Your description should be at least a paragraph and no more than a page in length.
Course Grading
Grading Scale and Policies
20% Discussion Participation
45% Critical Thinking Activities
35% Final Portfolio Paper
A
95.0 – 100
A-
90.0 – 94.9
B+
86.7 – 89.9
B
83.3 – 86.6
B-
80.0 – 83.2
C+
75.0 – 79.9
C
70.0 – 74.9
D
60.0 – 69.9
F
59.9 or below
In-Classroom Policies
For information on late work and incomplete grade policies, please refer to our In-Classroom Student Policies
and Guidelines or the Academic Catalog for comprehensive documentation of CSU-Global institutional policies.
Academic Integrity
Students must assume responsibility for maintaining honesty in all work submitted for credit and in any other
work designated by the instructor of the course. Academic dishonesty includes cheating, fabrication, facilitating
academic dishonesty, plagiarism, reusing /re-purposing your own work (see CSU-Global Guide to Writing and
APA Requirements for percentage of repurposed work that can be used in an assignment), unauthorized
possession of academic materials, and unauthorized collaboration. The CSU-Global Library provides information
on how students can avoid plagiarism by understanding what it is and how to use the Library and Internet
resources.
Citing Sources with APA Style
All students are expected to follow the CSU-Global Guide to Writing and APA Requirements when citing in APA
(based on the APA Style Manual, 6th edition) for all assignments. For details on CSU-Global APA style, please
review the APA resources within the CSU-Global Library under the “APA Guide & Resources” link. A link to this
document should also be provided within most assignment descriptions on your course’s Assignments page.
Netiquette
Respect the diversity of opinions among the instructor and classmates and engage with them in a courteous,
respectful, and professional manner. All posts and classroom communication must be conducted in accordance
with the student code of conduct. Think before you push the Send button. Did you say just what you meant?

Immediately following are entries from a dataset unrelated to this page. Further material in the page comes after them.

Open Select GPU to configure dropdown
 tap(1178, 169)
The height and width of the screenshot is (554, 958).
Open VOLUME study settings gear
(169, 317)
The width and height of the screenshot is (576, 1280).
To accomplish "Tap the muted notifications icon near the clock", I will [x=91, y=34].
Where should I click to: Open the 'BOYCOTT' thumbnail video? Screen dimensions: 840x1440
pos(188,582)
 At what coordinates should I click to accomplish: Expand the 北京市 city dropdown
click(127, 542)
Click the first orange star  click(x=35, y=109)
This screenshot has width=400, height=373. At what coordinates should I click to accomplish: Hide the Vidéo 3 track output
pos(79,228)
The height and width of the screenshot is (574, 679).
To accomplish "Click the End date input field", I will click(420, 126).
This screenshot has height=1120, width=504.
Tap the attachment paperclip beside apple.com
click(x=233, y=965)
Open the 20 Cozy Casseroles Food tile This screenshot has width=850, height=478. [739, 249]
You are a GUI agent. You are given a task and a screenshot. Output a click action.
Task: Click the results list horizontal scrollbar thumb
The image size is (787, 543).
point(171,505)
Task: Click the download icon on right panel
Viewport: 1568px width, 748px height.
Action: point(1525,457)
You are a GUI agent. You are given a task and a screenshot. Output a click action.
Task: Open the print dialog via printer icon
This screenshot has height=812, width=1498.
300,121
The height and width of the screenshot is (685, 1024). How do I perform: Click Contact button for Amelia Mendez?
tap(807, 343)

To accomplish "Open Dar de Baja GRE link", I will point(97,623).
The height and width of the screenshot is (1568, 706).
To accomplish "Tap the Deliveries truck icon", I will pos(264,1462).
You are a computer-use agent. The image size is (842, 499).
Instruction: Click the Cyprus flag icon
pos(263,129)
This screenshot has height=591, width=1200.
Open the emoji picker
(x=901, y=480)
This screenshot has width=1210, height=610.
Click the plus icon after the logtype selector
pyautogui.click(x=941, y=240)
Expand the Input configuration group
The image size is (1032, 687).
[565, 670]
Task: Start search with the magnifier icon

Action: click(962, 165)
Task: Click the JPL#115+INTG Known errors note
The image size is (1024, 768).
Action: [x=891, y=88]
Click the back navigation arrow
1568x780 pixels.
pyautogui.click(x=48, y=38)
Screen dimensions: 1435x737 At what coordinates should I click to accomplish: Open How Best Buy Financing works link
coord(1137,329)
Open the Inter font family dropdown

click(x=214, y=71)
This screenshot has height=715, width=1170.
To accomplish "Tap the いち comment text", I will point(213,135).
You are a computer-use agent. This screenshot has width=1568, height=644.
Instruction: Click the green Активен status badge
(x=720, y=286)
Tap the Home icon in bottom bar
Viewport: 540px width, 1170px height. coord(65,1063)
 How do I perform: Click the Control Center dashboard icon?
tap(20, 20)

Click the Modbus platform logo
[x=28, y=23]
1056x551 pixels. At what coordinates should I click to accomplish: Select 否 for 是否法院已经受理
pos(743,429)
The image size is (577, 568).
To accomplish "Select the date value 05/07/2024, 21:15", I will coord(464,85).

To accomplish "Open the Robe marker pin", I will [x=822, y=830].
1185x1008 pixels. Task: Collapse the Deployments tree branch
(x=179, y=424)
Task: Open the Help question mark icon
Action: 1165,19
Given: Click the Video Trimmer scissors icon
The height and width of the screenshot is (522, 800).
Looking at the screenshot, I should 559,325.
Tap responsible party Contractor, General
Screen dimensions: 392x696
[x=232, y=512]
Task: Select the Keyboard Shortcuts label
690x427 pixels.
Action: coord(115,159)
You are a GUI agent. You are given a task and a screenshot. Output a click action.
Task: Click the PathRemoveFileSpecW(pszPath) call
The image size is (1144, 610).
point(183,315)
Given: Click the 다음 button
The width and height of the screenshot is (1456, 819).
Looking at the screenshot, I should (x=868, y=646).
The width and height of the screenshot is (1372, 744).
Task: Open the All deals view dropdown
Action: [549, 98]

How will the person on the other end read the words?
Maintain an environment free of harassment, stalking, threats, abuse, insults or humiliation toward the
instructor and classmates. This includes, but is not limited to, demeaning written or oral comments of an ethnic,
religious, age, disability, sexist (or sexual orientation), or racist nature; and the unwanted sexual advances or
intimidations by email, or on discussion boards and other postings within or connected to the online classroom.
If you have concerns about something that has been said, please let your instructor know.